Tuttavia è stato proprio a ridosso del primo dibattito presidenziale che le misure proposte negli scorsi mesi da Facebook e Twitter hanno mostrato tutti i loro limiti. La diffusione incontrollata di teorie cospirazioniste sull’utilizzo di auricolari e farmaci da parte di Joe Biden, cavalcate dalla campagna del presidente in carica, hanno trovato ampia diffusione su Facebook, mettendo in evidenza l’inconsistenza delle promesse di riuscire a controllare le fake news e difendere l’integrità dei contenuti veicolati dalle piattaforme.

Nelle scorse settimane, diversi osservatori hanno denunciato la timidezza con cui Facebook ha implementato le sue stesse direttive per censurare contenuti che mirano a sopprimere il voto, una tattica di cui i repubblicani sono spesso accusati di fare ricorso. Quest’anno la campagna di Donald Trump ha posto ripetutamente l’accento sul controllo del voto da possibili interferenze, mettendo continuamente in dubbio la validità dei voti postali, di cui si farà un utilizzo senza precedenti a seguito dell’epidemia di nuovo Coronavirus. In particolare nel 2018 è scaduto dopo quasi 40 anni il “consent decree” che vietava al partito repubblicano di compiere operazioni definite di “sicurezza elettorale”, dopo che nel 1981 il partito era stato accusato di aver fatto ricorso nel New Jersey ad agenti di polizia fuori servizio per impedire agli elettori in quartieri abitati da minoranze di votare.

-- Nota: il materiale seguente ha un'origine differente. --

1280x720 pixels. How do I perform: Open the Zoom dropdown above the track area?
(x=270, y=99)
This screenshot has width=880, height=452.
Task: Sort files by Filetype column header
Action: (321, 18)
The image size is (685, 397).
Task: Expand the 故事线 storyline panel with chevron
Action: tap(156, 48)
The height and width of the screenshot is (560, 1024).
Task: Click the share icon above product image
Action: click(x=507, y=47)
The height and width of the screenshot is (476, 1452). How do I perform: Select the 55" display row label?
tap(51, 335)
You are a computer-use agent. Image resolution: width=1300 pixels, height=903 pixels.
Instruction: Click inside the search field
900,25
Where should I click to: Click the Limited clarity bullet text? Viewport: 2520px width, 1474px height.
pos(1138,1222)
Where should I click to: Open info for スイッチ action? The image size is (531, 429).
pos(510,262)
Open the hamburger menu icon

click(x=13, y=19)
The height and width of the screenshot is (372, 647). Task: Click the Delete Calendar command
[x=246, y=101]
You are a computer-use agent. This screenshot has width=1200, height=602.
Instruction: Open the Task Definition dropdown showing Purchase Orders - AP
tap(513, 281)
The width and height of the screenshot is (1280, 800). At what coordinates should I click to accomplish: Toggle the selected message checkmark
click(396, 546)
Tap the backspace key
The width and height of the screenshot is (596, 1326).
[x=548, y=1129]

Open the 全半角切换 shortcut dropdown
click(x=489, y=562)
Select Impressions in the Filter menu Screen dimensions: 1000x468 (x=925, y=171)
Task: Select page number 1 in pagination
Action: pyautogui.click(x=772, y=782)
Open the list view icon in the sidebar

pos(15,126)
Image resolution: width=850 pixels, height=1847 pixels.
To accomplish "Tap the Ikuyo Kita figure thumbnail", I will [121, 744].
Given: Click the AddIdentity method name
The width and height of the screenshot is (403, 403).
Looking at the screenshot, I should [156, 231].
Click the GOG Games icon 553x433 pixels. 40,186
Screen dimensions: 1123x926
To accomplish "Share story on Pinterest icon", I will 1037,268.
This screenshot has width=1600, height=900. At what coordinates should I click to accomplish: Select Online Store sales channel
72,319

In risposta ai messaggi Trump contro la validità dei voti postali, Facebook si è limitata ad aggiungere al post un messaggio che invita a visitare il suo portale per le informazioni elettorali, nonostante a ottobre 2019, la piattaforma si fosse impegnata a vietare  “false dichiarazioni” riguardo i tentativi di “interferire con o sopprimere il voto minano i nostri valori fondamentali come azienda”. Facebook ha risposto alle critiche affiancando successivamente al post di Trump un fact-checking che ricorda come “sia il voto di persona che per posta sono storicamente affidabili e lo stesso si prevede per quest’anno”.

Proprio l’introduzione di etichette con fact-checking per contestualizzare le affermazioni più eclatanti di Trump ha scatenato negli scorsi mesi un’aspra disputa tra le piattaforme di social media e la Casa Bianca, che ha emanato diversi ordini esecutivi contro la “censura online”. Questo scontro frontale aggiunge un’altra dimensione di incertezza per i giganti tecnologici, divisi tra promesse di adempiere al dovere civico di gatekeeper dell’informazione e le esigenze degli azionisti. Una difficoltà evidenziata dalle incertezze nell’implementare le stesse regole che si sono imposti.